▶ **Activity**: Lines below starting with the line with "Air Quality Monitoring (265, 417)" and going on through the line with "CalRecycle (226, 1707)" must be output exactly; the rest of the records must be left out.

↓

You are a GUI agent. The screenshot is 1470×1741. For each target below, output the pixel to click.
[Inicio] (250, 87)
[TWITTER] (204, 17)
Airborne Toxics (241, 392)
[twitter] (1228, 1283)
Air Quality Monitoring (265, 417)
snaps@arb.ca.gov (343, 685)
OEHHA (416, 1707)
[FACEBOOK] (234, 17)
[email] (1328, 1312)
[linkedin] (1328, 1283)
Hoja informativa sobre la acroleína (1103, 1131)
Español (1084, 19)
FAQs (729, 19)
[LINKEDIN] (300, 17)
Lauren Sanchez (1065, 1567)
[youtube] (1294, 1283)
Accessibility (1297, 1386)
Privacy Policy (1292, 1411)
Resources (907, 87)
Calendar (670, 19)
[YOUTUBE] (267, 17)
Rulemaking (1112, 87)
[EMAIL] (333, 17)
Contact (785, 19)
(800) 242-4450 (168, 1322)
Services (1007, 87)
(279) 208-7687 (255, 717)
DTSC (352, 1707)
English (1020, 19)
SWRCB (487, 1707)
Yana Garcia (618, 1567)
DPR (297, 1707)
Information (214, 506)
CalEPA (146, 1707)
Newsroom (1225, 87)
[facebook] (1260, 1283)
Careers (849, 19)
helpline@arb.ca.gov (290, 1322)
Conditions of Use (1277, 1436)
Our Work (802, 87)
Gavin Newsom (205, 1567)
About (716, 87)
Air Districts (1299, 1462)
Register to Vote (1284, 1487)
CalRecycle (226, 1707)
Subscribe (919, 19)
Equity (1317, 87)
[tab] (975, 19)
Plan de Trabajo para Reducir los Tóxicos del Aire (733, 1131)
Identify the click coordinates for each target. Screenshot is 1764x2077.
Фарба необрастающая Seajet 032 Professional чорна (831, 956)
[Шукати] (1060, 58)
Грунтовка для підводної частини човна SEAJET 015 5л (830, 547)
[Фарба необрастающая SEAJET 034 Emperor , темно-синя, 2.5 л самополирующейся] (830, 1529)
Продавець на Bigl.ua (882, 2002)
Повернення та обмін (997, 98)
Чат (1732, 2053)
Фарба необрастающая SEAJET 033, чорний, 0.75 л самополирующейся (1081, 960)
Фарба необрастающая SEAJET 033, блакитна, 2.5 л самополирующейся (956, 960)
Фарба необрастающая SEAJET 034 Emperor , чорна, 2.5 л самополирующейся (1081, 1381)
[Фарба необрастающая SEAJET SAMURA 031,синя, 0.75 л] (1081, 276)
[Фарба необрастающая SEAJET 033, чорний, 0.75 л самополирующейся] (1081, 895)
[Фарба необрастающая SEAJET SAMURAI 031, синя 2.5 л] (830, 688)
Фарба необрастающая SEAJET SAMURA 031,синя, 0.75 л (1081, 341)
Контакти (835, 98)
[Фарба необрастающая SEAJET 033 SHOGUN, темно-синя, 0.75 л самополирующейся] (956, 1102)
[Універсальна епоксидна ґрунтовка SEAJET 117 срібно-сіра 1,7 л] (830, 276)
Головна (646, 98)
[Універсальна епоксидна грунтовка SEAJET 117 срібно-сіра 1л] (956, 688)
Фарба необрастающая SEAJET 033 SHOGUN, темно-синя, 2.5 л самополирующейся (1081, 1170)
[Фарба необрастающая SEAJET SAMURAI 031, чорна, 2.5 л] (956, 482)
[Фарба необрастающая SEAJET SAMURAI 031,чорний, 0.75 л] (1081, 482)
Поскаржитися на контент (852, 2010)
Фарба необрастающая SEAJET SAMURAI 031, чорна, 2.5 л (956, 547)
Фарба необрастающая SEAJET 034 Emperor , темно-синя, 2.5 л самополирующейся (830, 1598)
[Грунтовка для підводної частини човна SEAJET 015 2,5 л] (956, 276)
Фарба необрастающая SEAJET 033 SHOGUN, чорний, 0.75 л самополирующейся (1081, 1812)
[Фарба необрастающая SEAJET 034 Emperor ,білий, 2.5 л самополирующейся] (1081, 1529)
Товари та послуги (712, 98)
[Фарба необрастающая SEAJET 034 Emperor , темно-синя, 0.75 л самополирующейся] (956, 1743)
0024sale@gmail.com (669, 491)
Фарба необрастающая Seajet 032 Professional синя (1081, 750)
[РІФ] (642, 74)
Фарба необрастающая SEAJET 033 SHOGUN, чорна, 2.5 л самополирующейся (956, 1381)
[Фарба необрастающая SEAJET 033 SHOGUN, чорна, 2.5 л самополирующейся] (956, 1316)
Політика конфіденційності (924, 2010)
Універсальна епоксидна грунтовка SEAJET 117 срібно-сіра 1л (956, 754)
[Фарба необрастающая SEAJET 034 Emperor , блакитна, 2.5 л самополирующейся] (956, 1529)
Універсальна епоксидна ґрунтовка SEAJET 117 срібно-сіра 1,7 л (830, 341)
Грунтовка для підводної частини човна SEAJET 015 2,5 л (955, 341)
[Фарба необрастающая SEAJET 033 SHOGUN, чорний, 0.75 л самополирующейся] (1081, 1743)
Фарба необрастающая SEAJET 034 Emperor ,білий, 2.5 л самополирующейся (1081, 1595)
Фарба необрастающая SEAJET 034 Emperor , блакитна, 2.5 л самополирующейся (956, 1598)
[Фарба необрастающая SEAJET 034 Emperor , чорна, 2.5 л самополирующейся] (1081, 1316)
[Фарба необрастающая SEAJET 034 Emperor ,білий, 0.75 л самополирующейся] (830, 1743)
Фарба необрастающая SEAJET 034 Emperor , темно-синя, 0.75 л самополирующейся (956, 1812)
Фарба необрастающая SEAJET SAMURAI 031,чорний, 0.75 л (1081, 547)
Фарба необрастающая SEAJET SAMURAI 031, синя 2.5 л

↑

▶ **Response**:
Air Quality Monitoring (265, 417)
snaps@arb.ca.gov (343, 685)
OEHHA (416, 1707)
[FACEBOOK] (234, 17)
[email] (1328, 1312)
[linkedin] (1328, 1283)
Hoja informativa sobre la acroleína (1103, 1131)
Español (1084, 19)
FAQs (729, 19)
[LINKEDIN] (300, 17)
Lauren Sanchez (1065, 1567)
[youtube] (1294, 1283)
Accessibility (1297, 1386)
Privacy Policy (1292, 1411)
Resources (907, 87)
Calendar (670, 19)
[YOUTUBE] (267, 17)
Rulemaking (1112, 87)
[EMAIL] (333, 17)
Contact (785, 19)
(800) 242-4450 (168, 1322)
Services (1007, 87)
(279) 208-7687 (255, 717)
DTSC (352, 1707)
English (1020, 19)
SWRCB (487, 1707)
Yana Garcia (618, 1567)
DPR (297, 1707)
Information (214, 506)
CalEPA (146, 1707)
Newsroom (1225, 87)
[facebook] (1260, 1283)
Careers (849, 19)
helpline@arb.ca.gov (290, 1322)
Conditions of Use (1277, 1436)
Our Work (802, 87)
Gavin Newsom (205, 1567)
About (716, 87)
Air Districts (1299, 1462)
Register to Vote (1284, 1487)
CalRecycle (226, 1707)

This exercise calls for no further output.